No, a lot of this is more about some kind of catharsis – about satisfying our desire to find out what really happened. And, let’s admit it, it is also quite entertaining to see details of “secret” correspondence and to see senior bank directors and executives explain how exactly they got into a hole and kept digging.

So where are the gaps? I think the banking inquiry, chaired by Labour TD Ciarán Lynch, is likely to focus on whether everyone believed, as we headed for the bailout, that the banks were fundamentally sound; and on why it took so long to discover but how bad things were.

Plenty of capital

I remember sitting with two then senior AIB executives around about the time of the guarantee, as they argued they had plenty of capital in their balance sheet. They were only about €20 billion out in their calculations. Were these gents and their counterparts elsewhere in denial? Did they really believe their own spin? A trawl of the records by the banking inquiry might throw light on all this. Did the banks conduct their own internal probes about what went wrong? Here, as a source suggested, would be an interesting place for the inquiry to start.

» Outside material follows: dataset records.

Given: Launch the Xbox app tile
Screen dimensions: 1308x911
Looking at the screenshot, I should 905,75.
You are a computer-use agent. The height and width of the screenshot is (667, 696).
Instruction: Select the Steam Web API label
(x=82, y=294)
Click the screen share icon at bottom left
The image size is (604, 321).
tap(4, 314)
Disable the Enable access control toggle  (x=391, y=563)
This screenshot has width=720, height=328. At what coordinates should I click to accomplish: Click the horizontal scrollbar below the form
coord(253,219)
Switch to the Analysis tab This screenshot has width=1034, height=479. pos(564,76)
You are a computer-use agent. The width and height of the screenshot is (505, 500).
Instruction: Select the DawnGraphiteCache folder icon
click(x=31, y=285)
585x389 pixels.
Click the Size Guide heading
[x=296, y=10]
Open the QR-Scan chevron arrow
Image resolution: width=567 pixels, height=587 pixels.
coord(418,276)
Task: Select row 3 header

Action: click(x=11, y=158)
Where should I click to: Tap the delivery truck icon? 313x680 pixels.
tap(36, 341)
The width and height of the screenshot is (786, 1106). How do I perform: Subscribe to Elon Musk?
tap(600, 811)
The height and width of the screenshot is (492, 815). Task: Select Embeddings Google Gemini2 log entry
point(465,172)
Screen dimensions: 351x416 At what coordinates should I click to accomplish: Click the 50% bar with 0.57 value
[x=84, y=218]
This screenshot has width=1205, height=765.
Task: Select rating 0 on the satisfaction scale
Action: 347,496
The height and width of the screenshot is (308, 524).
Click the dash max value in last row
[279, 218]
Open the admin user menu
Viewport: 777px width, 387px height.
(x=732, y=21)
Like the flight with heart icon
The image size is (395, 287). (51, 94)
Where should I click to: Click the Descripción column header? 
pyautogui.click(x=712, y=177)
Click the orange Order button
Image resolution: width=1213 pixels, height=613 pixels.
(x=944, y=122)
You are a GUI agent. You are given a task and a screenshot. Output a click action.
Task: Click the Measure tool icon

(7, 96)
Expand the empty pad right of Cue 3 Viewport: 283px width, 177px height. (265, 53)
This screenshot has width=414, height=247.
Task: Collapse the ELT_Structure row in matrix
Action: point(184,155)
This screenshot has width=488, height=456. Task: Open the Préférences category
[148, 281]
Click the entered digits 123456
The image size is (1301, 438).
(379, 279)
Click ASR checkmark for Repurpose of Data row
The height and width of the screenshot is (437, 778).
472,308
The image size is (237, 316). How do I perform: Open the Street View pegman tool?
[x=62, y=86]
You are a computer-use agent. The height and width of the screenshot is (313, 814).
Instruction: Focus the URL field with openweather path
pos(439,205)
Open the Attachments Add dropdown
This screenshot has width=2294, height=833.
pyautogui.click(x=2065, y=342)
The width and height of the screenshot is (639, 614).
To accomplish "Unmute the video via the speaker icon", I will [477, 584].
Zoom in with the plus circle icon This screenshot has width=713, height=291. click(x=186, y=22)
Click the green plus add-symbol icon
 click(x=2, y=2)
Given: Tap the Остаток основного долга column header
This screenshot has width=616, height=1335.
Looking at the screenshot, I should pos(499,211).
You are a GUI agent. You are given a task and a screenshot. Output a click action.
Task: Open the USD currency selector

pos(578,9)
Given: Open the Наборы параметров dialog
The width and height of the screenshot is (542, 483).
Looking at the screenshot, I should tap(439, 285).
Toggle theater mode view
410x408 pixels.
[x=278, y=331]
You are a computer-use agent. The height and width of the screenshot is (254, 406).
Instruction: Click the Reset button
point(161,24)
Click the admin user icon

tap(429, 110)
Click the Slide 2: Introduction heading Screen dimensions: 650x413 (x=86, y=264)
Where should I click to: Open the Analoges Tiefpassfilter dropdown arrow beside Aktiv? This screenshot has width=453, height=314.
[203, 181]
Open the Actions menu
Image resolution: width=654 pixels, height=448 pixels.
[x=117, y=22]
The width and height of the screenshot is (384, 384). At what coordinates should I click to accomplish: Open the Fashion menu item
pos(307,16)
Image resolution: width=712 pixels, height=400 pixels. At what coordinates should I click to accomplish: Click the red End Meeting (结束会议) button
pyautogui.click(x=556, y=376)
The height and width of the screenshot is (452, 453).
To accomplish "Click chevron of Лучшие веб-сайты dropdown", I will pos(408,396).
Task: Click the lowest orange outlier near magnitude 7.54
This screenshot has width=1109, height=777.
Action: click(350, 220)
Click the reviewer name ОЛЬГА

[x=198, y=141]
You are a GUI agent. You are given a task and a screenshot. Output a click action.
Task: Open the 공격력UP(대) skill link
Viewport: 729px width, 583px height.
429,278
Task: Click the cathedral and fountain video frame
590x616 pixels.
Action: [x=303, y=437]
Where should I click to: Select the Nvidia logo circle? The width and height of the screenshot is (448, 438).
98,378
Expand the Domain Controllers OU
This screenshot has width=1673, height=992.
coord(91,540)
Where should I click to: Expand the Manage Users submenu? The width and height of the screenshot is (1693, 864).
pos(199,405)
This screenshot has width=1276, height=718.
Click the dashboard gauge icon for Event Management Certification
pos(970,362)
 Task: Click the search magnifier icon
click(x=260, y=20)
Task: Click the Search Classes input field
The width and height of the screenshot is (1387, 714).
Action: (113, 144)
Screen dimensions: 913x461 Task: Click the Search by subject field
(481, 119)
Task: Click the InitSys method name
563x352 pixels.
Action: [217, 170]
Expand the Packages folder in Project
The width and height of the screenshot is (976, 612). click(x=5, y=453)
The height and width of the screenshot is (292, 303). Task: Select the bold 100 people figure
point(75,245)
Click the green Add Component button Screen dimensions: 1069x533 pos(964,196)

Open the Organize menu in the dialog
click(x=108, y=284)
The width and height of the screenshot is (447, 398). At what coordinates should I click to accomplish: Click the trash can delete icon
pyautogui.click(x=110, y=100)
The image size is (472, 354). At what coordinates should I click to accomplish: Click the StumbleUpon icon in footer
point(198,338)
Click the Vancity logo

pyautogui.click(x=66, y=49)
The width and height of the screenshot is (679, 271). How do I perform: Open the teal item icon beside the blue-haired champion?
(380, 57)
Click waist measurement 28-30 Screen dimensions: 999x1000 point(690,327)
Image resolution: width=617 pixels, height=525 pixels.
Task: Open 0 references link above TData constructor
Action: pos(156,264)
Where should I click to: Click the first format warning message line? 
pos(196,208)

It took an extraordinary length of time after the bailout – about a year-and-a-half – for us to get a real feel for the mind- numbing figures facing us to bail out the banks.Yet subsequent documentation released by the Department of Finance shows some senior officials feared big holes might be found in Anglo and Irish Nationwide, even before the guarantee was granted.

The lurch into the bailout came more than two years later. We know the outline details – a State and a banking system running out of cash. But precisely what role did the ECB play and did it overstep the mark?

The Trichet letter contained a threat – quite explicit it appears – to cut off the emergency cash supplies that the Central Bank was supplying to the Irish banks, unless Ireland applied for the bailout.

The release of the letter will point to a strange misjudgment by ECB president, Trichet. By the time the letter was sent – November 19th, 2010 – Central Bank governor Patrick Honohan had already appeared on Morning Ireland. While Ireland did not formally apply for a bailout until the following Sunday, the 21st, the bailout team were already in Ireland.

Last push

Trichet and the ECB hawks seem to feel that Ireland needed a last push. Maybe with €180 billion extended to the Irish banking system at the time of the bailout, of which some €50 billion was emergency lending from the Central Bank of Ireland, the ECB felt it was just protecting its own house.

Whatever about that, its continued insistence, even at that late stage, that senior bondholders in the banks be fully protected was perverse.

These arguments are all academic now, with most of the bondholders paid and Ireland out of the bailout. The world has moved on. Of course this is why the ECB now feels that it can release the letter – because, bar a kicking for a few days, it won’t mean very much.

So many years on, the banking inquiry will also have to fight to be relevant to the public. It is a fight it can win if it is smart, concentrates its fire and if the Government lasts long enough to let it report.

It may not mean much for policy in future. It may only mean passing embarrassment for those called to give evidence. But we do still deserve to hear a bit more of the story of why we ended up on the hook for €64 billion.